— START Passage to read —

The Aquila on the coat of arms of Romania comes from the coat of arms of Wallachia, which likewise was likely a continuation of the Roman Aquila and a symbol of identity for the people of Roman Dacia after the Aurelian retreat.
@@wallachia4797 the republic of italy had to invent an emblem in 1946 replacing the royal coat of arm. They choosed a socialist-like one. The previous one had a white cross on a red shield remembering a crusade the Savoys (former royal family) did in 1148 (the second crusade). In modern Italian "eagle" is "aquila" like in. Latin.
@@lucaschiantodipepe2015 Yeah I always thought the Cross of Savoy was a better coat of arms than the cringe star that you have right now. Hope you get it back some day.
@@wallachia4797 I bought (on ebay) several royalist flags. Now I gave them to the "monarchist union", the oldest royalist organization in Italy (1944). Although during the kingdom (1861-1946) the shield had no crown (Civil ensign) , the current monarchist flags have it over.

— END Passage to read —

[Written problem]: Update the comment thread about coats of arms from "The Aquila on" up to and including "the Aurelian retreat.", changing "Aurelian retreat" to "Aurelian withdrawal", and write out that updated stretch.

— START Recorded data —

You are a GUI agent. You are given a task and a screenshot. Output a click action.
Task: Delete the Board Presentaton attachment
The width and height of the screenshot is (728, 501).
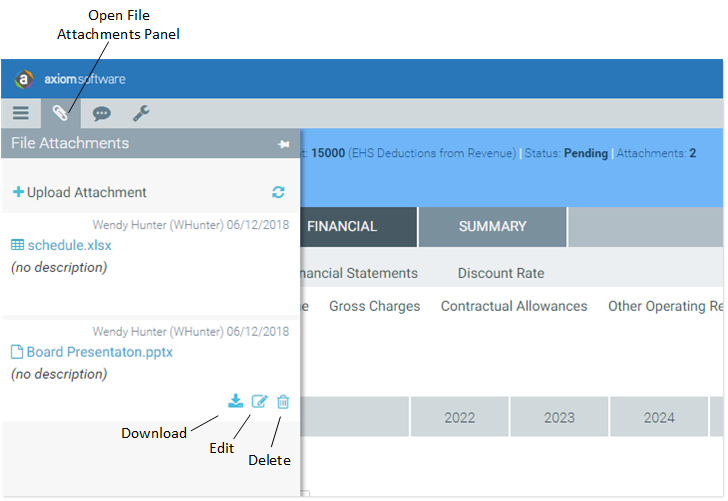(283, 401)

— END Recorded data —

[Solved problem]:
The Aquila on the coat of arms of Romania comes from the coat of arms of Wallachia, which likewise was likely a continuation of the Roman Aquila and a symbol of identity for the people of Roman Dacia after the Aurelian withdrawal.